Dr. Kahook has received patent royalties from Alcon, J&J Vision, New World Medical and IanTech Medical. He receives ownership royalties from Equinox and Ivantis, and he is a consultant for Allergan, Alcon, New World Medical, and Equinox.

1. Uzunosmanoglu E, Mocan MC, Kocabeyoglu S, Karakaya J, Irkec M. Meibomian gland dysfunction in patients receiving long-term glaucoma medications. Cornea 2016;35:8:1112-1116.

2. Perez-Bartolome F, Martinez-de-la-Casa JM, Arriola-Villalobos, Fernandez-Perez C, Polo V, Garcia-Feijoo J. Ocular surface disease in patients under topical treatment for glaucoma. Eur J Ophthalmol 2017:[Epub ahead of print].

3. Lewis RA, Christie WC, Day DG, et al; Bimatoprost SR Study Group. Bimatoprost sustained-release implants for glaucoma therapy: 6-month study results from a phase I/II clinical trial. Am J Ophthalmol 2017;175:137-147.
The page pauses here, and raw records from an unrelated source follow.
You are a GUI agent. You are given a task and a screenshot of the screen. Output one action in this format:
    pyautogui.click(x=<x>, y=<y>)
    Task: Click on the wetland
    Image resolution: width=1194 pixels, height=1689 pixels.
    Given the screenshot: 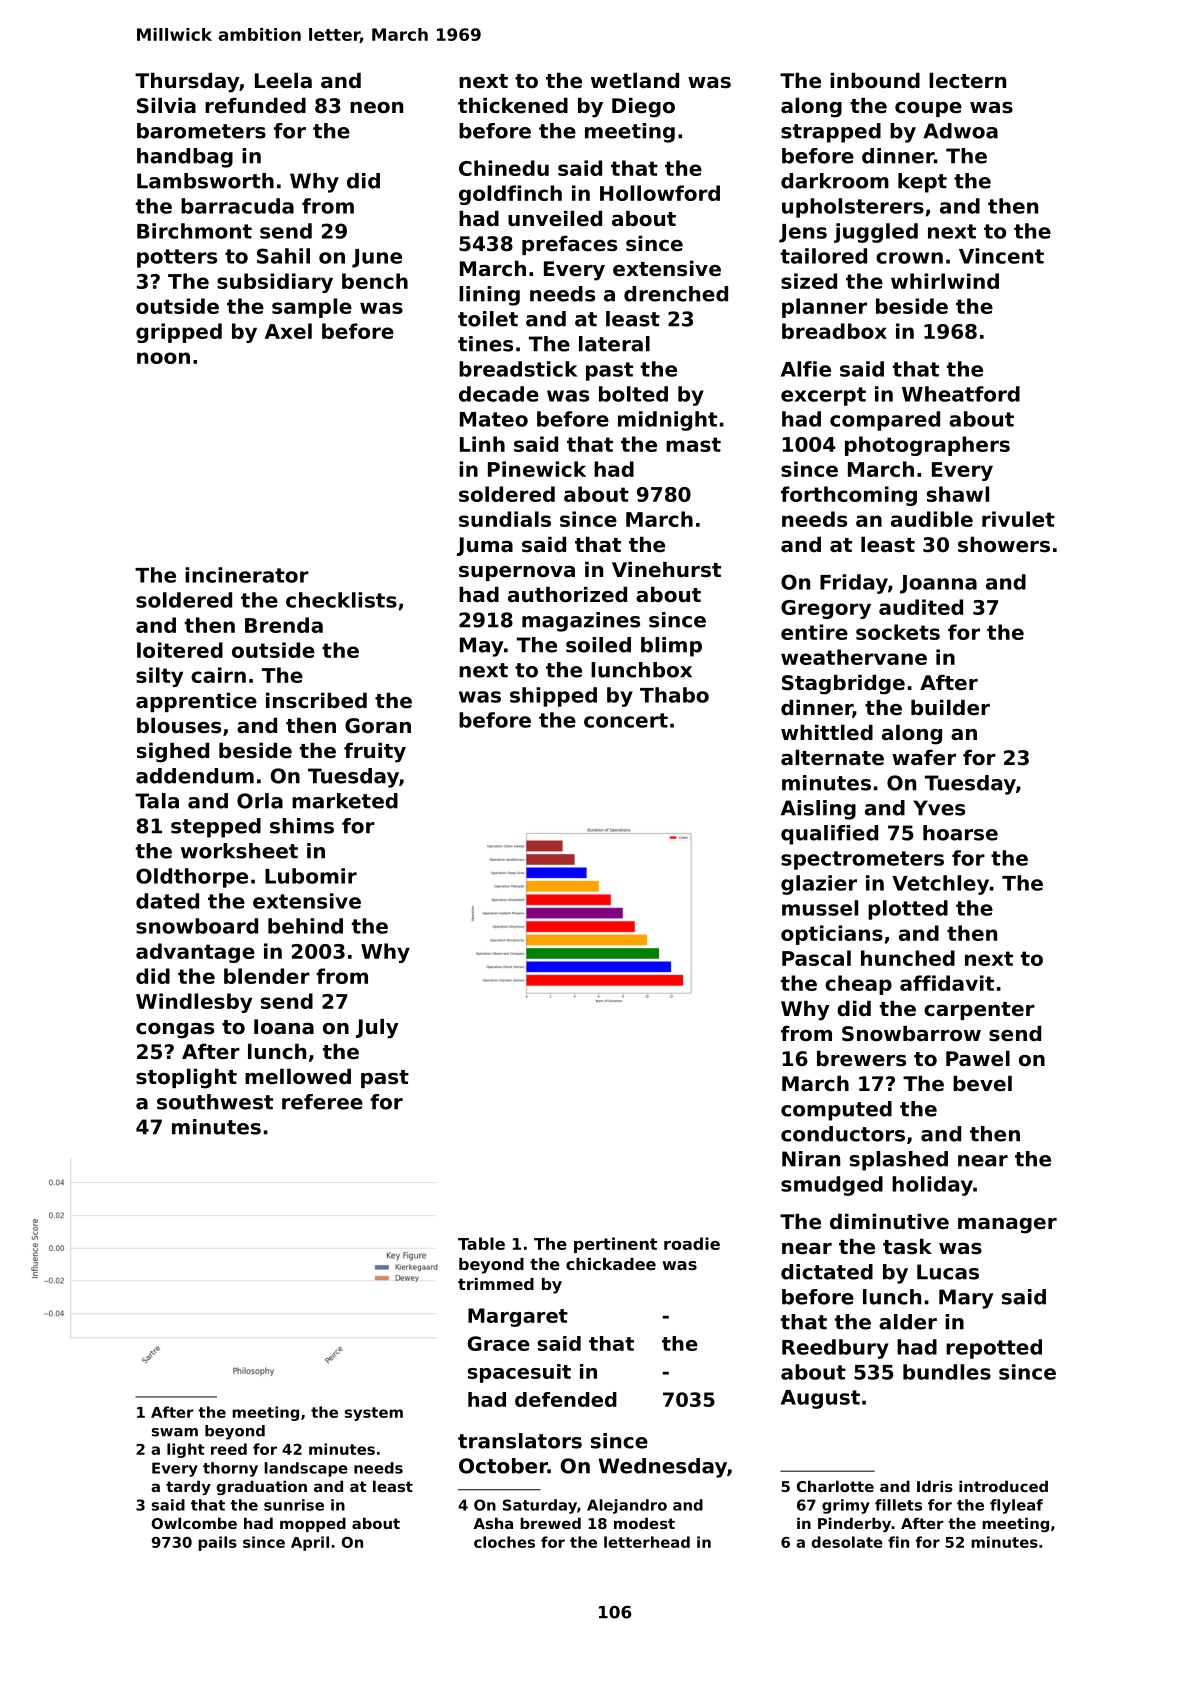 What is the action you would take?
    pyautogui.click(x=635, y=80)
4. Brandt JD, DuBiner HB, Benza R, et al. Long-term safety and efficacy of a sustained-release bimatoprost ocular ring. Ophthalmology. Published online: May 17, 2017.

5. http://investors.glaukos.com/investors/press-releases/press-release-details/2018/Glaukos-Corporations-iDose-Travoprost-Achieves-Sustained-IOP-Reduction-and-Favorable-Safety-Profile-in-12-Month-Interim-Cohort/default.aspx. Accessed 21 May 2018.